◆ Task to complete ◆
Return the full set of entries below exactly, leaving every image out.

◆ Exercise materials ◆
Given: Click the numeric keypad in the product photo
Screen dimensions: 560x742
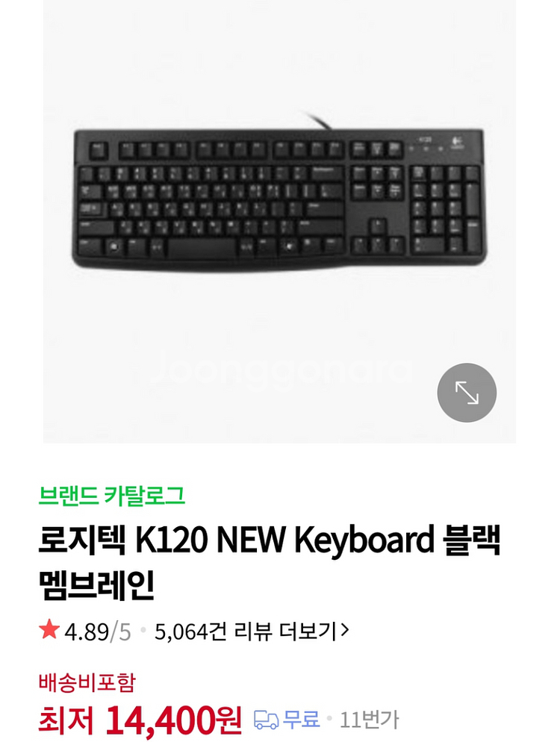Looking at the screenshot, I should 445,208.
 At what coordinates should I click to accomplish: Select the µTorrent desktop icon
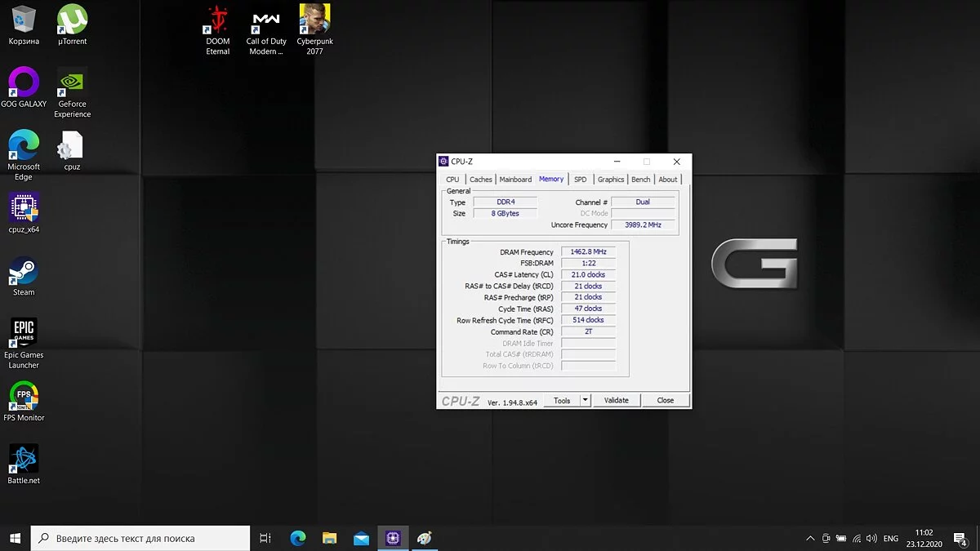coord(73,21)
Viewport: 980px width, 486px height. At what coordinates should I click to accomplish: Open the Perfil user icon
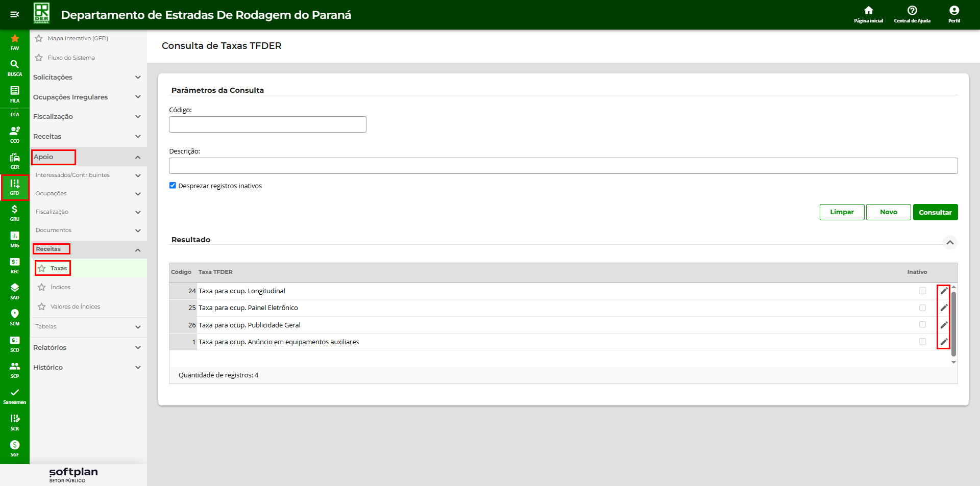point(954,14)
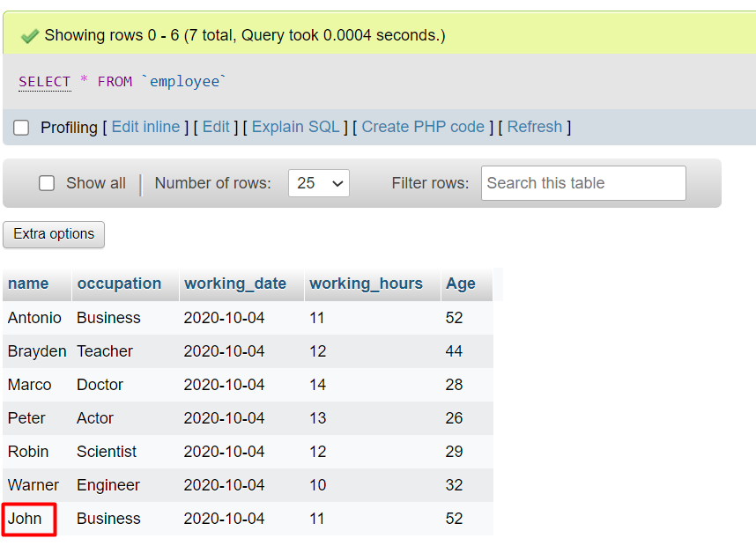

◆ Task answer ◆
Given: Click the numeric keypad in the product photo
Screen dimensions: 560x742
Looking at the screenshot, I should 445,208.
 At what coordinates should I click to accomplish: Select the µTorrent desktop icon
coord(73,21)
Viewport: 980px width, 486px height. At what coordinates should I click to accomplish: Open the Perfil user icon
point(954,14)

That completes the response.